Seventy miles north of the Arctic Circle Is Broughton Island where some 450 Eskimos (they call themselves Inuit, or “the people”) live much like their ancestors have for thousands of years, by hunting and fishing. The largest “industry” in town is a sewing circle.
Broughton Island is the last place on Earth one would associate with chemical hazards. But now the Inuit are paying the price of the comfortable, industrialized lives enjoyed by those who live far away in the south, even many thousands of miles distant.
In 1989, the villagers learned that they have higher levels of PCBs in their blood than any known population on Earth, excluding the victims of industrial accidents.
PCB’s, polychlorinated biphenyls, are a family of more than 200 related organic compounds some of which are extremely toxic and have been linked with diseases of the blood, immune and nervous systems, with respiratory and skin problems, and with underweight and premature babies.
While the use of PCBs has been banned in North America since the late 1970s, the chemicals migrate to Broughton Island on the Earth’s long-range air and water currents, some from as far off as Southeast Asia. The laborious process of discovering where the chemicals originate is only now beginning. Derek Muir, a research scientist at the Canadian government’s Freshwater Institute in Winnipeg, Manitoba, said there was quite a biomagnification going on. He explained that most Arctic marine mammals are thickly padded with fat for insulation and thus accumulate organochlorines in their bodies far more readily than the leaner animals living on land. By the time PCBs move from the waters of the Arctic Ocean into the tiny, one-celled animals at the bottom of the food chain, from there into the flesh of cod and other fish, then into seals, and finally on up to the polar bears that eat the seals, their concentration has increased about three billion times.
Kevin Lloyd, director of wildlife management for the Northwest Territories government in Yellowknife, warned “Now, we know this really is Spaceship earth, and there is no part of the world that is immune from activity in other parts.“
Ironically, the language of the Inuit people, Inuktitut, has no word for “contamination.” Now, it appears, they will need one.
SSU CENSORED RESEARCHER: ANN STEFFORA
SOURCE: LOS ANGELES TIMES, 890 Yonge St., Suite 400, Toronto, Ontario, Canada M4W 3P4
Reprinted in: THIS WORLD, SAN FRANCISCO CHRONICLE, DATE: 8/11/91
TITLE: “The Toxic Circle”
AUTHOR: Mary Williams Walsh
COMMENTS: Investigative journalist Mary Williams Walsh says that, as far as she knows, no journalists from other general-interest publications have both traveled to the Arctic to interview the people there and done extensive interviews with scientists in the south who are trying to trace the sources of the contaminants and assess their effects.
Walsh suggests that it is important for people to know about this Arctic pollution since the more the media highlight the ability of organic compounds to travel the world on air currents, the more the public is apt to demand that proper controls be placed on the manufacture and use of the chemicals in question — and the greater the likelihood of meaningful international regulation.
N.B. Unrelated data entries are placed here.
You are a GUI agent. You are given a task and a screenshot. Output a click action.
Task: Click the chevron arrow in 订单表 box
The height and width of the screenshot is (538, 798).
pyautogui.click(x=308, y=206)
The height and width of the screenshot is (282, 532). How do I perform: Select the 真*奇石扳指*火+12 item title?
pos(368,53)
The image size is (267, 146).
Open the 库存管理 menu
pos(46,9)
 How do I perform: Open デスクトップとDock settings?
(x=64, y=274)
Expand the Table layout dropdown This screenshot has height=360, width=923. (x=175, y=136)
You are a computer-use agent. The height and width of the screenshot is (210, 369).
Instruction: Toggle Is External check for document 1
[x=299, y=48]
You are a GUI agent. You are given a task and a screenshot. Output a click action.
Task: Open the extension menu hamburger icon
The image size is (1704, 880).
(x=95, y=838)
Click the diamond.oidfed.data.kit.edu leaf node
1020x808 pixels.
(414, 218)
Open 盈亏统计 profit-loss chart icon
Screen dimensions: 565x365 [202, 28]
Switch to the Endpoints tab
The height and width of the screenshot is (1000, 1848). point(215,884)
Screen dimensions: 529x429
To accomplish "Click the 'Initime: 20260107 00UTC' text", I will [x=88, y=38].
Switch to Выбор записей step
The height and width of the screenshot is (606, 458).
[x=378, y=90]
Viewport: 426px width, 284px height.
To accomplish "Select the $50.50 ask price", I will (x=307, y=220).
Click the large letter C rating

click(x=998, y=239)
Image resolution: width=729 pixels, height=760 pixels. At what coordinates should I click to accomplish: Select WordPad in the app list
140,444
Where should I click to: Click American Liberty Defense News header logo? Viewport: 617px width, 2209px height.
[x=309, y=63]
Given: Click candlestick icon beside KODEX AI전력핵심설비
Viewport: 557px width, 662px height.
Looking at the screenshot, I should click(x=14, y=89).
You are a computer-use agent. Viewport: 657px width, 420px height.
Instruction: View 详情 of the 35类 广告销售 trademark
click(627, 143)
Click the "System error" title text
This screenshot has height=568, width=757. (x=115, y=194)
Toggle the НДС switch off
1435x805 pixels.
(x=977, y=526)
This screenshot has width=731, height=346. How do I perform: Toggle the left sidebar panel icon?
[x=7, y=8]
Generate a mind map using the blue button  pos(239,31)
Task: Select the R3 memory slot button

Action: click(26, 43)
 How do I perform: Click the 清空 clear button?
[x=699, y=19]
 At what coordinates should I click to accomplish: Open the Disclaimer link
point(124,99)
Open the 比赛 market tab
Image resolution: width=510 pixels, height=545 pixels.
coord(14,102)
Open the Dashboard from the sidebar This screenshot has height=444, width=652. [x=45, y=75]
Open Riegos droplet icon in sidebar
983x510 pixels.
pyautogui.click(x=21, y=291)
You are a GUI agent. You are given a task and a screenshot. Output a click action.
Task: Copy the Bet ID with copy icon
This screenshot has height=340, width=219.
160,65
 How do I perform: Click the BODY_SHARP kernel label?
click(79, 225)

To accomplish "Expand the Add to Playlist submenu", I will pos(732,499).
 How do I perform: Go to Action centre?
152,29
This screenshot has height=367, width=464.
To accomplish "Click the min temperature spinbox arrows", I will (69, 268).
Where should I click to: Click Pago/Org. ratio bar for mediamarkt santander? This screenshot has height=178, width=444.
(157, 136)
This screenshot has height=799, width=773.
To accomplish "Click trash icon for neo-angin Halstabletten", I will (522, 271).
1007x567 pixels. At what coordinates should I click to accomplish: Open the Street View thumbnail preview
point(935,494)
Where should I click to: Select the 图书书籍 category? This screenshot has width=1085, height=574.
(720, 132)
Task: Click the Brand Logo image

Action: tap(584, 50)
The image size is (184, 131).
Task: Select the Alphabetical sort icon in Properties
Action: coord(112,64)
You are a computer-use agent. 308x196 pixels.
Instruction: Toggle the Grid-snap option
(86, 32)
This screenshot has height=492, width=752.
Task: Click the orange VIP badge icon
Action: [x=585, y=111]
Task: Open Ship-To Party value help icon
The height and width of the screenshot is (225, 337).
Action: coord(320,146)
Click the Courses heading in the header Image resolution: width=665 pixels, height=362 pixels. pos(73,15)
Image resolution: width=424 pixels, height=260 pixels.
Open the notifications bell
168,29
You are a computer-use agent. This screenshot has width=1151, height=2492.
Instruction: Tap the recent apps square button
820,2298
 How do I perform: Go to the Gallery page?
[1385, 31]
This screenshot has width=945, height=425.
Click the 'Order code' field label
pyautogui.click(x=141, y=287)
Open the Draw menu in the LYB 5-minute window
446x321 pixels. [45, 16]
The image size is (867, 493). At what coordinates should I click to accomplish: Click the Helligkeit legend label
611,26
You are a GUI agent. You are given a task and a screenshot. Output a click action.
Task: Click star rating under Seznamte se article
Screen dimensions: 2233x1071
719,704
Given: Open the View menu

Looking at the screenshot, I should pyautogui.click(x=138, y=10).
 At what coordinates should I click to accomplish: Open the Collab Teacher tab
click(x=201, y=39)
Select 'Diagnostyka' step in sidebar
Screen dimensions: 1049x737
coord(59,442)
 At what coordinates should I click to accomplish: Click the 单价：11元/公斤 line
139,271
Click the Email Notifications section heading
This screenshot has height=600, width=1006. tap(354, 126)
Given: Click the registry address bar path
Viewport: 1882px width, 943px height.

She points out that “Airborne chemical pollutants don’t respect borders, of course, but all too often since 1981, American political leaders, leaning on claims of national sovereignty, have opposed international pollution controls. Among Western developed nations, Washington’s solitary opposition to protocols on global warming, and its years of resistance to a bilateral accord with Canada on acid rain, come to mind.”
Walsh also speculated on why this subject hadn’t been covered more by the American media. “It is frightfully expensive to travel to the Arctic.
Distances are long, there are no roads, a visiting reporter has to fly, and plane tickets are never discounted. In addition, this is grubby, uncomfortable research. I was in Broughton Island in June, and there was still about two feet of snow on the ground. I was six months pregnant at the time, and even so, the best accommodation I could scare up was a plywood bench in a quonset but with no electricity or running water.
“The sort of publications one might expect to find doing a story like this — small, alternative magazines and newspapers — are unlikely to have the wherewithal the reporting takes. And the major networks, which have entered an era of cost containment, are probably not disposed to send a crew into the Arctic for a story like this. Nor is television a medium that readily lends itself to explanations of complicated scientific subjects. I have to hand it to my editors in Los Angeles. They ran the piece I wrote at almost the length I wrote it, and were far more excited about it than I dreamed possible. It was a costly story to do, but they never second-guessed me on my budget — or my emphases.”